The Desaria is a desert flower known to attack travellers with its vines and to eat them. It takes Yuuki’s arrival for humans to understand that the flower merely wanted its golden cotton pollen to be spread, something which requires the help of humans. Because humans kept attacking the flower, it saw no choice but to eat them in self-defense.

The Citroheros resembles a giant wasp far larger than any human. One of them is mistakenly believed to attack a village, when in truth, it only meant to look for the eggs it laid beneath the village years ago. Its cast-off skin can be used as a container for things such as liquid.

Sivdaisies are flowers found in the desert. They emit a pleasant odour and float in the air, living off the nutrition in it. When eaten by Agatenights, they temporarily paralyze the creatures.

Agatenights are creatures inspired by ammonites. They are found in groups and float in the air. Their shining pearl shells are coveted as part of jewellery, and have to be removed while the Agatenights are still alive, else the brightness is lost. Their meat is an expensive delicacy. For these reasons, these creatures are on the verge of extinction.

These unnamed fish are used as a means of transport by those who poach and contaminate the sea under Tsukuyomi’s orders. He himself keeps several of them as pets and calls them by individual names; evidently, they can be tamed, as they allow humans to mount and to pet them. They have large mouths and jagged teeth. (One of the poachers calls their fish “Zegou”, but that might just be another individual name.)

The Golgaia is a fish unpopular with humans as it greedily eats anything, but isn’t edible itself due to its bad taste.

Fata Morgana Corals grow thickly above water, so the villagers refer to them as a forest. Each summer, they spread their spores that look like red snow, and their eggs colour the water red — a phenomena that the villagers celebrate. These corals are susceptible to water pollution.

Crystalback Worms are insects that live in the Crystal Forest, where they eat crystals and create cocoons out of them. They form a symbiosis with the guardian of the forest, who allows them to eat the crystals and protects them; in return, they watch the forest for him. Crystalback Worms have gone extinct after the erection of the dome around Tsukuyomi’s palace, a project for which their lifeblood was solidified. The dome keeps the air around the palace clean.

Carbonheads are peaceful creatures that live in caves, where they feed off the minerals in the rocks. They are attracted to metal, but wouldn’t attack humans under normal conditions.
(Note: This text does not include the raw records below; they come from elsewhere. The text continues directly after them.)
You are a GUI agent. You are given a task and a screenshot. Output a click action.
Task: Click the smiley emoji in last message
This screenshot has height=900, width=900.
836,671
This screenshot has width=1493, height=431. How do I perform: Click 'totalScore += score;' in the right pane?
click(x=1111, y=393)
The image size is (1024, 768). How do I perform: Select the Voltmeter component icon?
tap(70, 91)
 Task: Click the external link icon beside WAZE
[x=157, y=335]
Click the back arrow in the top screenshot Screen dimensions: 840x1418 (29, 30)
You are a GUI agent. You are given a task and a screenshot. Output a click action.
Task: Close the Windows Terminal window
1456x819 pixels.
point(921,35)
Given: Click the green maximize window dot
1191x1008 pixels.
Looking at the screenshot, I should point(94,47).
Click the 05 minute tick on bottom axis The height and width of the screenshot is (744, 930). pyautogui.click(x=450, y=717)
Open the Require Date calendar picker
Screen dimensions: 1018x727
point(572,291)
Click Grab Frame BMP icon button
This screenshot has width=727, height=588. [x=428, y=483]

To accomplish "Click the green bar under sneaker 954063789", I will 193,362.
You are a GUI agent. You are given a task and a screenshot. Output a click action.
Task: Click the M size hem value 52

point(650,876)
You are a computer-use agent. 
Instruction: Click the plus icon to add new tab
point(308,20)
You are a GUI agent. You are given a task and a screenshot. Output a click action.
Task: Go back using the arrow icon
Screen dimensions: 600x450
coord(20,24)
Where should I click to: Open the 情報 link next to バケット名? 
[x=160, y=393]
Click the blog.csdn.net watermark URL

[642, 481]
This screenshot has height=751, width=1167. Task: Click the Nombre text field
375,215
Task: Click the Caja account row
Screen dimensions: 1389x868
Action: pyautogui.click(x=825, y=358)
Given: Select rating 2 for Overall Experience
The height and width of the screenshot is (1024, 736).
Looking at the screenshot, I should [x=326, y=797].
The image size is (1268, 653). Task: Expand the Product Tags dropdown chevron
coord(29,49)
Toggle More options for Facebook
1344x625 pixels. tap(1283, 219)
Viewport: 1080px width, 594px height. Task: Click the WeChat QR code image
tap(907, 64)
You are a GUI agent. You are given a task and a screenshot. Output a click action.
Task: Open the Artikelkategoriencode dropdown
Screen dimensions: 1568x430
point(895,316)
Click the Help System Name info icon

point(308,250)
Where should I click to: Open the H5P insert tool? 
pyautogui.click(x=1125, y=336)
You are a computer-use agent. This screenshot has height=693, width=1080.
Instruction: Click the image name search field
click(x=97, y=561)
Carbonheads rarely leave their caves.

The Ceasar Crab (which may just mean “scissors”) is a giant crab that piles seaweed and grass on its back as camouflage for its own protection. I assume that it is based on decorator crabs.

Orochi is an eight-headed serpent with crystal eyes and crystal scales. It is the guardian of the Crystal Forest.

Actygrove is an enormous sacred tree that grows directly below the floating Tenju Palace, and is the only living tree that can grow in the sky. It is the tree that holds up the sun.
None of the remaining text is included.